- **Exercise brief**: Where does the word "entry" show up in the records? Copy every line that holds it.

Record excerpts below:

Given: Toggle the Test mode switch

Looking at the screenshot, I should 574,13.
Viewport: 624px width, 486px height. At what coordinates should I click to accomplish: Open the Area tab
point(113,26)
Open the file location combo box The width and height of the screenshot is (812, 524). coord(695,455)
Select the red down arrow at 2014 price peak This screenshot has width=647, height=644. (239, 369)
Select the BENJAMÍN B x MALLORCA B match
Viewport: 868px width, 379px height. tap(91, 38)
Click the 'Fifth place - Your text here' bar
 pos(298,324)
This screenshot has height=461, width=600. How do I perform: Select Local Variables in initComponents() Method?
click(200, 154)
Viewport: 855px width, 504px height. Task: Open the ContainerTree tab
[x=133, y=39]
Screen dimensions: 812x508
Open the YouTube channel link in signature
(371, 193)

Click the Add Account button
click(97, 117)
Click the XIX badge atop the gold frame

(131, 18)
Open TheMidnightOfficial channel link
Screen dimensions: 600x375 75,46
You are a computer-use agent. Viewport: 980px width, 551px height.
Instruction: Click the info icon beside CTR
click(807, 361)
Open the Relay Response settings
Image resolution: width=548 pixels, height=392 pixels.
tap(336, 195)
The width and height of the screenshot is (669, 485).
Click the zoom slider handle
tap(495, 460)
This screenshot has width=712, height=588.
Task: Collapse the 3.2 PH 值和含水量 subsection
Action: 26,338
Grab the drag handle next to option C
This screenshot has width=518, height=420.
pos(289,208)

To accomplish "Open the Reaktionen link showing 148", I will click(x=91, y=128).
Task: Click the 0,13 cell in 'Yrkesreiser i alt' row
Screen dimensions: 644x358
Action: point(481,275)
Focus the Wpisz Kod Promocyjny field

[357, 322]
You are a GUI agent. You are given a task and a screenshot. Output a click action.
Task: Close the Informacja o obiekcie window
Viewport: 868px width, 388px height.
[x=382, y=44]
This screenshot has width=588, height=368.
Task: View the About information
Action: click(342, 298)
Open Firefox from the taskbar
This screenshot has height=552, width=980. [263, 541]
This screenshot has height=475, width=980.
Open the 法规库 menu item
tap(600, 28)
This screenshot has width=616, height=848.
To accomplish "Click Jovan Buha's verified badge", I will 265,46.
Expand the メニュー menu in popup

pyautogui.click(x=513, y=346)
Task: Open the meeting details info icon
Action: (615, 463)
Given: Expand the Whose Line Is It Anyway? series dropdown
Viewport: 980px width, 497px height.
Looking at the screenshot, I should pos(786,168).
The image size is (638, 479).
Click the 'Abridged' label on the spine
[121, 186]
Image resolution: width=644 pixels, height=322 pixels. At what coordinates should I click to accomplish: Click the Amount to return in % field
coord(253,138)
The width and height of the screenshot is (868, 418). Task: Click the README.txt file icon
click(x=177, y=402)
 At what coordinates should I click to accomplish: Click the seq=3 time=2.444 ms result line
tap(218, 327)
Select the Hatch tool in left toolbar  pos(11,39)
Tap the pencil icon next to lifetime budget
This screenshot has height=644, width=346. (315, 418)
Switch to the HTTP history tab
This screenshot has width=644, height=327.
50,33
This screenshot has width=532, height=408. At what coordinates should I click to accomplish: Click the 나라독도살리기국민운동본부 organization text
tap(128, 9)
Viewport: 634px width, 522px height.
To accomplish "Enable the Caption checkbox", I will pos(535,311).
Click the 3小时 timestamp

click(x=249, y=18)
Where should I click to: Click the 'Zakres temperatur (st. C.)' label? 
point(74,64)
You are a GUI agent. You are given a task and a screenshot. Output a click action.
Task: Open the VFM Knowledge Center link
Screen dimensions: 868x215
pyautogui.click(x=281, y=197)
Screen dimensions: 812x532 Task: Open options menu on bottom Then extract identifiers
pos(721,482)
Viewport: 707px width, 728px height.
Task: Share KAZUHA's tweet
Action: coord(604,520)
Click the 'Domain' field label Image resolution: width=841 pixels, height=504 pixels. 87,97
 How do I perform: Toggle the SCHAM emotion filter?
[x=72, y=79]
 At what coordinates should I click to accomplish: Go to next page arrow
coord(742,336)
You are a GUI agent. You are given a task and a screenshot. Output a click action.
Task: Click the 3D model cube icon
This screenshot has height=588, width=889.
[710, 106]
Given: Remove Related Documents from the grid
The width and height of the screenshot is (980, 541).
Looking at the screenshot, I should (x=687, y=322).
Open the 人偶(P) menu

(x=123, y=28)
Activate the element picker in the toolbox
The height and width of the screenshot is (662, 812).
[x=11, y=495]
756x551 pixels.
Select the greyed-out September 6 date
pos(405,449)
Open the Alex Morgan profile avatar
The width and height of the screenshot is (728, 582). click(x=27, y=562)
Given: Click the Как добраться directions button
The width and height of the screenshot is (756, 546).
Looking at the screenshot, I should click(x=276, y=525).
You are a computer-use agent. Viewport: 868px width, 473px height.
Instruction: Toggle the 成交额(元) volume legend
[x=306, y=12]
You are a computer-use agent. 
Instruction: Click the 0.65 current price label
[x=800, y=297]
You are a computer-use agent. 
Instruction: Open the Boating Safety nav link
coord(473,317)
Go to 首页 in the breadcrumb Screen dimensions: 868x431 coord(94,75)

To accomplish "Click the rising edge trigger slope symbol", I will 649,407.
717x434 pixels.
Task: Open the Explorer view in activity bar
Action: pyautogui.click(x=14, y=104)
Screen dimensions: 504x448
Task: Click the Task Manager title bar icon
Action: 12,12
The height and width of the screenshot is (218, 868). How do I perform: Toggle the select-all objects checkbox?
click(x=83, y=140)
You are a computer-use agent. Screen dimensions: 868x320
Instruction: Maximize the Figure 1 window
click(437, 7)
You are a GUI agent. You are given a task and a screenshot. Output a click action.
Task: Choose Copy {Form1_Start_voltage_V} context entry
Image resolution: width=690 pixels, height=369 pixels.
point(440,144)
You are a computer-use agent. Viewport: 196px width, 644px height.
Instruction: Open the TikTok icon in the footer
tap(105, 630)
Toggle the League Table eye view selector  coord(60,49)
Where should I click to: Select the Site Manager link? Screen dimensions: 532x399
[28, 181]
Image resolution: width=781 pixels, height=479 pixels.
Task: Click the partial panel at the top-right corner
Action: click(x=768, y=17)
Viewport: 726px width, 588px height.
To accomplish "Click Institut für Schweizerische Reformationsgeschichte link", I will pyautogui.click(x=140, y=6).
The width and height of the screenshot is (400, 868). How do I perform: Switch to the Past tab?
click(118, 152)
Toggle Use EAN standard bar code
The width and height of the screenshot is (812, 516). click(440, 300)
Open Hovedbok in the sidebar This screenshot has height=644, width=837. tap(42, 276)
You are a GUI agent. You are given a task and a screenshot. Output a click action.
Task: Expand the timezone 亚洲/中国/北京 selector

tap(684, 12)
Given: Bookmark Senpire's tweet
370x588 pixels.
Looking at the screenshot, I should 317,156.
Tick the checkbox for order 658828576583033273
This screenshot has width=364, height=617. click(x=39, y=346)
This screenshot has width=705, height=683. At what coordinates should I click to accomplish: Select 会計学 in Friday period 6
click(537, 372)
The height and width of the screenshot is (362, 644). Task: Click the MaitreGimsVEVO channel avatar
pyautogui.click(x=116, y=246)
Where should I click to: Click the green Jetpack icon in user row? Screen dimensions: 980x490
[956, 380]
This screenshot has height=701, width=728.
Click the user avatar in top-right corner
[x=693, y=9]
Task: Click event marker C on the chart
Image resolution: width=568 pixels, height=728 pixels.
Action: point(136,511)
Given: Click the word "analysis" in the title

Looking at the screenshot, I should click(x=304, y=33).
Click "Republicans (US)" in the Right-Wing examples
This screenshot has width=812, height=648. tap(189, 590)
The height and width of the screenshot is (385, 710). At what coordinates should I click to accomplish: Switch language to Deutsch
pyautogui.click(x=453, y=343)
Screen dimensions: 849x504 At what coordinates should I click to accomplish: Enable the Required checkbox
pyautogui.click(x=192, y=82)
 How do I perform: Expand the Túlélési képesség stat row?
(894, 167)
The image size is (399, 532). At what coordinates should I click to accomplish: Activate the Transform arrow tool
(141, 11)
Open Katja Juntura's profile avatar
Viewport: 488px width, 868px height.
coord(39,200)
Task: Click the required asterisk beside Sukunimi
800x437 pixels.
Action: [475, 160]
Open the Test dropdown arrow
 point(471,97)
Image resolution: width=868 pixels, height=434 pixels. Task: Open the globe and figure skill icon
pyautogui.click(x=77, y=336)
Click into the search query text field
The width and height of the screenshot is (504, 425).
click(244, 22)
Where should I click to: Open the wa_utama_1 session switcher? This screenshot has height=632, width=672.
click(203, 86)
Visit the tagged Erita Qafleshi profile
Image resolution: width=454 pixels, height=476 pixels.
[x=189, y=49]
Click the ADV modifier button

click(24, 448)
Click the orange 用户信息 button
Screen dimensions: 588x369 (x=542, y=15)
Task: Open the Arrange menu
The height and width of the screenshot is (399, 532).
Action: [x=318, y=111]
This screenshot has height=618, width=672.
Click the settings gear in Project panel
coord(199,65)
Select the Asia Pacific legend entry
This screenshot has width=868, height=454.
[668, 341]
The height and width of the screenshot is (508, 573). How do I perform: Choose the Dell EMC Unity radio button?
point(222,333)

End of Record excerpts.

- **Reply**:
Task: Choose Copy {Form1_Start_voltage_V} context entry
Select the Asia Pacific legend entry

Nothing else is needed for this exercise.